EXCERPTED RECORDS START
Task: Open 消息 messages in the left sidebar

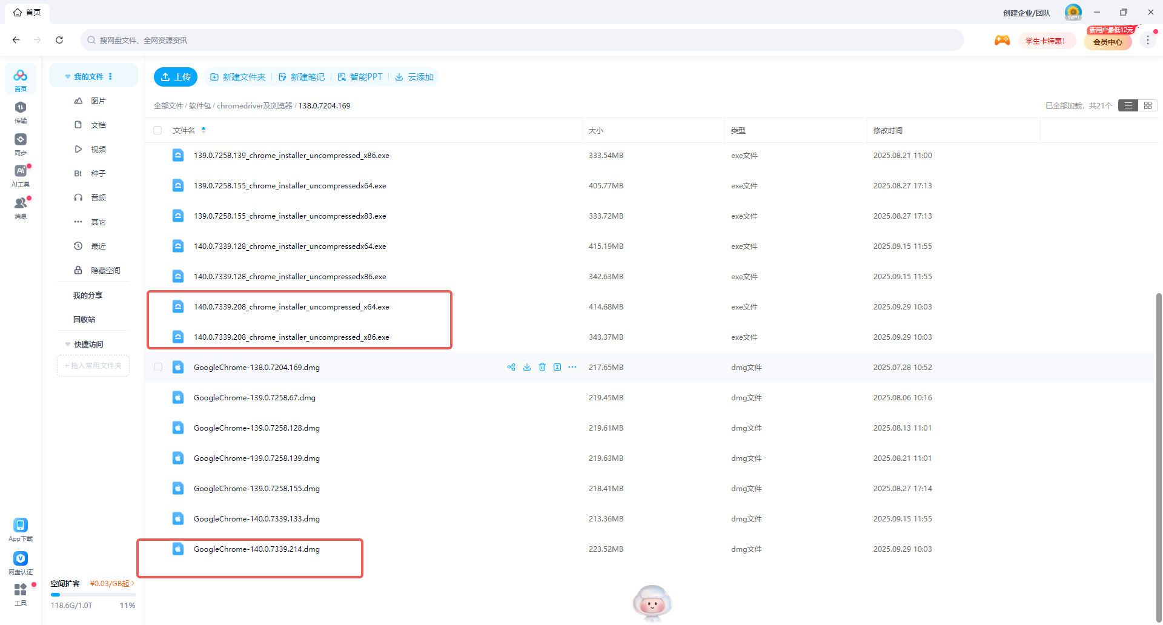Action: tap(21, 208)
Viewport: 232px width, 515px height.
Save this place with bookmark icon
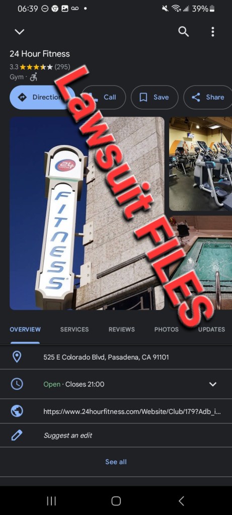(x=154, y=97)
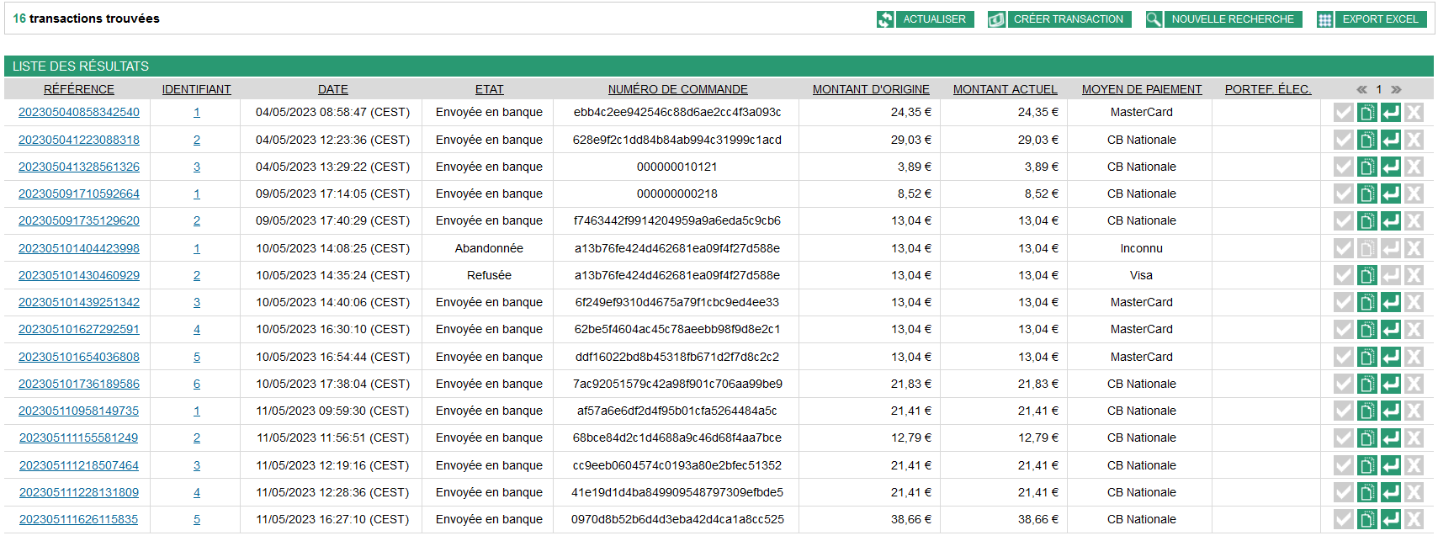Click the refund arrow icon for transaction 202305101736189586
Image resolution: width=1438 pixels, height=541 pixels.
tap(1391, 384)
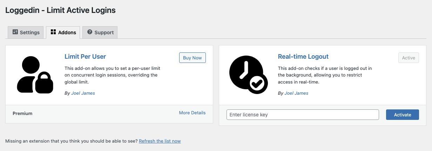The height and width of the screenshot is (151, 432).
Task: Click the clock-with-checkmark Real-time Logout icon
Action: pyautogui.click(x=248, y=75)
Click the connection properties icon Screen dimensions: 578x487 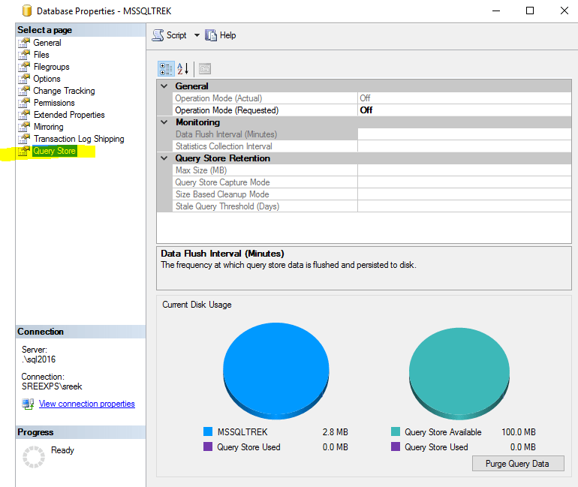pos(28,404)
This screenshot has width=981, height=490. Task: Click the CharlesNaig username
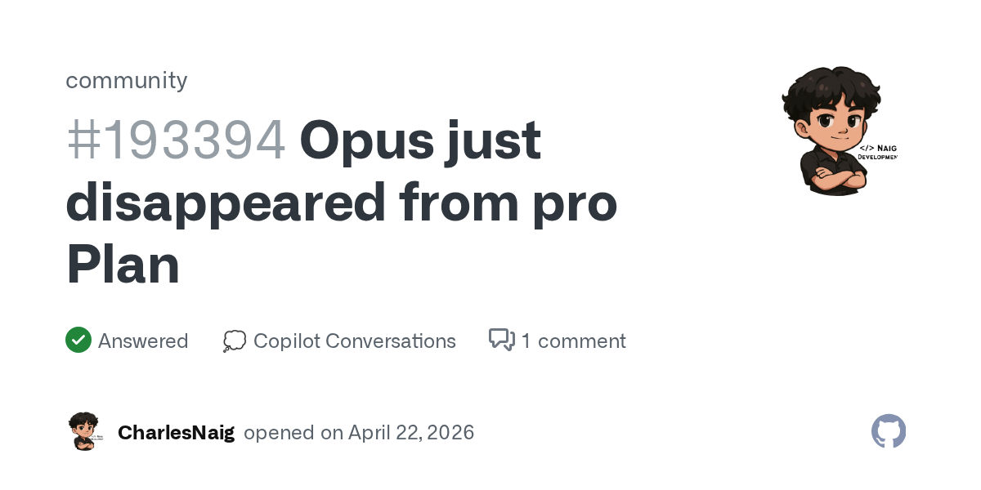pyautogui.click(x=176, y=432)
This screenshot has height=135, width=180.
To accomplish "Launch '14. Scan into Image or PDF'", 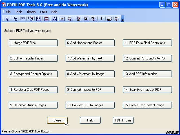I will pos(147,90).
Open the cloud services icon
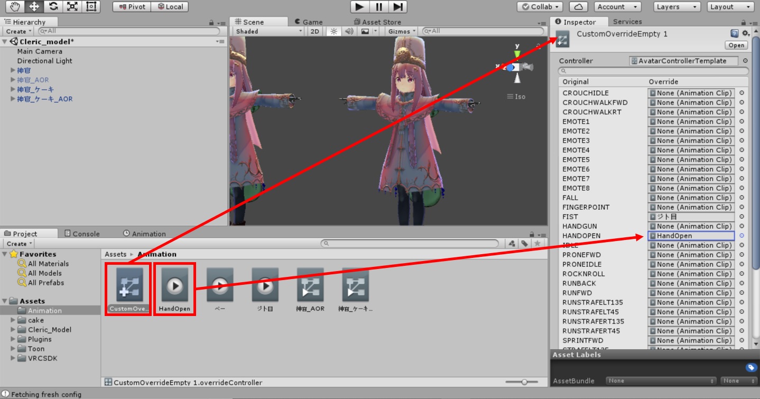 579,7
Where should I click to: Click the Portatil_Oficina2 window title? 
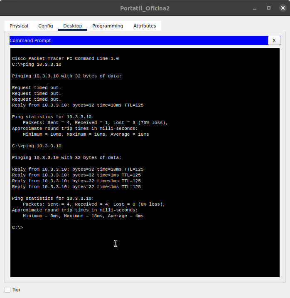coord(145,8)
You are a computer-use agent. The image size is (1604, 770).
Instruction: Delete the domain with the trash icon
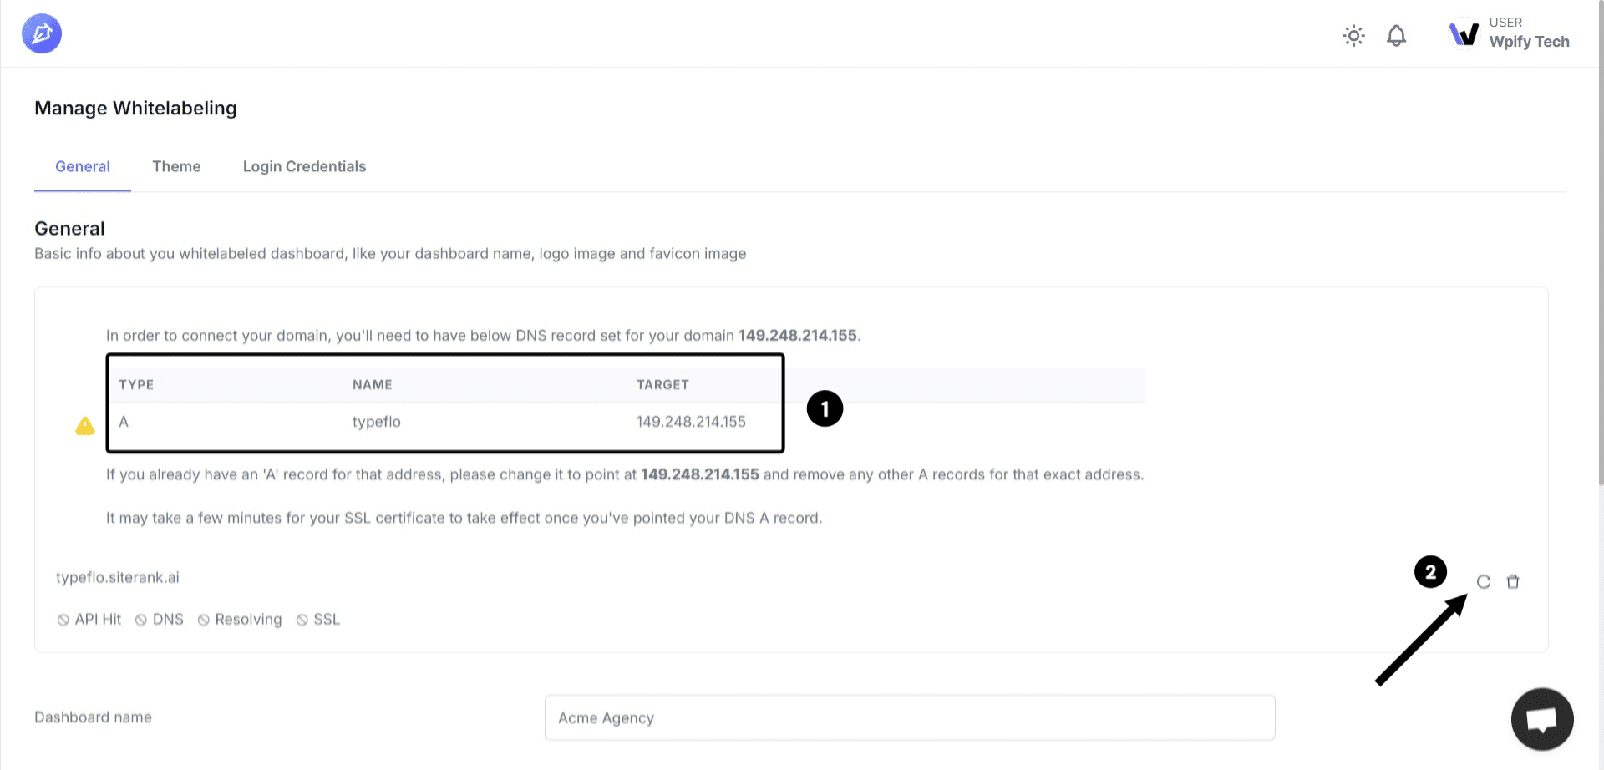coord(1512,581)
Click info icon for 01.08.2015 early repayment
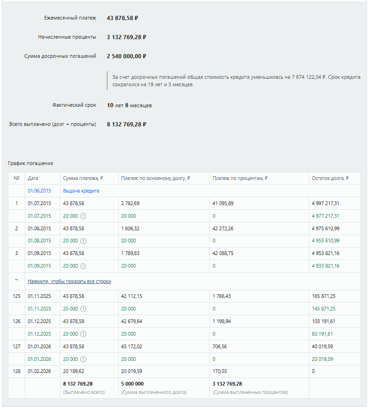The image size is (368, 407). [83, 241]
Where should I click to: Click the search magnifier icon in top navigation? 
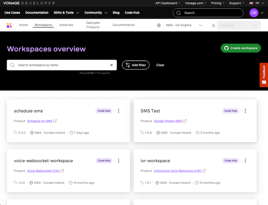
EXCERPTED RECORDS END
Starting with the line that contains "Open the cloud services icon", copy every line word for word through the end of the listing above, but leave out the pictures.

Open the cloud services icon
 579,7
Where should I click to: Click the Portatil_Oficina2 window title? 
coord(145,8)
You are a computer-use agent. The image size is (1604, 770).
Instruction: Delete the domain with the trash icon
coord(1512,581)
Click info icon for 01.08.2015 early repayment
The image size is (368, 407). [83, 241]
Where should I click to: Click the search magnifier icon in top navigation? 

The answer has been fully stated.